ホテル・旅館では、複数の旅行会社や団体手配事業者と契約することがあります。紙の契約書で管理すると、契約更新時期や最新の契約条件を確認する際に手間がかかることがあります。

電子契約を活用すれば、

  • 契約締結をオンラインで完結しやすい
  • 契約書を電子データとして一元管理しやすい
  • 過去の契約書を検索しやすい
  • 遠方の旅行会社とも契約手続きを進めやすい
  • 契約書の郵送や保管に伴う作業を削減しやすい

といったメリットがあります。特に多数の旅行会社・送客事業者と取引する宿泊施設では、基本契約を電子化することで契約管理の効率化につながります。

まとめ

団体送客契約書は、旅行会社、旅行代理店、団体手配事業者などからホテル・旅館へ団体宿泊客を送客する際の基本条件を定める契約書です。
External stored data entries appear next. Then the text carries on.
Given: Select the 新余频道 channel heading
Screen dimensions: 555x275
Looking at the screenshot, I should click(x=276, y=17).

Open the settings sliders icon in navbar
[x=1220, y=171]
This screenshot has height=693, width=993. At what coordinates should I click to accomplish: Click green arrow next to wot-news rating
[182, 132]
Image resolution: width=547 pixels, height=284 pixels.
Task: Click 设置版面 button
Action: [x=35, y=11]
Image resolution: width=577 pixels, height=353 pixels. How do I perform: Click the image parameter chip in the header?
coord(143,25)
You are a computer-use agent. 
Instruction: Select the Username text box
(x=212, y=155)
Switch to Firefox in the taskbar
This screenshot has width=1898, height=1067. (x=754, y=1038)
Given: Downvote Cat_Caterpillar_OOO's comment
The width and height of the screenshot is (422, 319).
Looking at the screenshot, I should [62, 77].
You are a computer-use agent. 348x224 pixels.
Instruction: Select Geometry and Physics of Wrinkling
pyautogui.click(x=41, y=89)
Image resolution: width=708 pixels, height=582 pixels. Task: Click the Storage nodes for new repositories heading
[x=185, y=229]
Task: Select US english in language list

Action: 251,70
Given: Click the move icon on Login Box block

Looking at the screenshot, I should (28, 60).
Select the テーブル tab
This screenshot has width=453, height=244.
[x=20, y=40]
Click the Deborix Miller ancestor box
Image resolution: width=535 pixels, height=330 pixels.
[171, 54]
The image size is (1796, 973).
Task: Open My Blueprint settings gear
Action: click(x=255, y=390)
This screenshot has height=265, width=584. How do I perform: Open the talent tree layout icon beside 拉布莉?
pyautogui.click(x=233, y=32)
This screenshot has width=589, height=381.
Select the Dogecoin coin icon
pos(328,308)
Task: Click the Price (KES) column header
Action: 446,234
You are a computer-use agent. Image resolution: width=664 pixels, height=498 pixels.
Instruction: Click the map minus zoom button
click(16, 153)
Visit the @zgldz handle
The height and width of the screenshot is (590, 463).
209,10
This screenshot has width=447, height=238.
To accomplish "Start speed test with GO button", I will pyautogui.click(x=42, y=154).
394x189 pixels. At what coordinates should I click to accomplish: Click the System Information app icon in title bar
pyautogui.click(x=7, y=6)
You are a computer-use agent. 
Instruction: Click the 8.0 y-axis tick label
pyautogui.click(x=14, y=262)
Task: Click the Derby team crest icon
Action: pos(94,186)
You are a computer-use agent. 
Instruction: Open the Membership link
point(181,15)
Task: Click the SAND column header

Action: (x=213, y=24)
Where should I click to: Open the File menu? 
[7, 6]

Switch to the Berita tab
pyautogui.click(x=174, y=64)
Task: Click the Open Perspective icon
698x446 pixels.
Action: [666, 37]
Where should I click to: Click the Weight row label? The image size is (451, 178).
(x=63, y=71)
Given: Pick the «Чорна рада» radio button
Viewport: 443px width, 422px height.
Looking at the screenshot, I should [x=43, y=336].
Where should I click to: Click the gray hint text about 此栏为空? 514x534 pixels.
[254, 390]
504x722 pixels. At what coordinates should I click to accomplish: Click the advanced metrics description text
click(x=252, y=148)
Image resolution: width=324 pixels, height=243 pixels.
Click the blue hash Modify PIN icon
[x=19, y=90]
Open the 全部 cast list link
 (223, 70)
団体宿泊では、個人予約とは異なり、多数の客室や食事をまとめて手配するため、人数変更やキャンセルが宿泊施設の運営に大きな影響を与える可能性があります。

そのため、

  • 予約の成立時期
  • 宿泊料金
  • 送客手数料
  • 料金の精算方法
  • 最終人数の確定期限
  • 予約変更・キャンセル料
  • 添乗員・引率者の取扱い
  • 個人情報の取扱い
  • 事故・苦情への対応
  • 不可抗力
  • 契約解除

などについて、事前に明確なルールを設けておくことが重要です。また、基本契約ですべてを固定するのではなく、宿泊日、人数、客室数、食事、料金などは個別予約で確定する仕組みにすることで、さまざまな団体旅行に対応しやすくなります。団体送客の取引形態は、旅行会社が料金を収受するケース、ホテル・旅館が宿泊者から直接料金を受け取るケースなどによって異なります。実際に団体送客契約書を利用する際は、自社の宿泊約款、キャンセル規定、料金体系、送客事業者との取引方法などに合わせて内容を調整し、必要に応じて弁護士その他の専門家へ確認することをおすすめします。

本ページに掲載する団体送客契約書のひな形および解説は、一般的な参考情報として提供するものであり、特定の取引・案件への法的助言を目的とするものではありません。実際の契約締結に際しては、専門家(弁護士等)への確認を強く推奨いたします。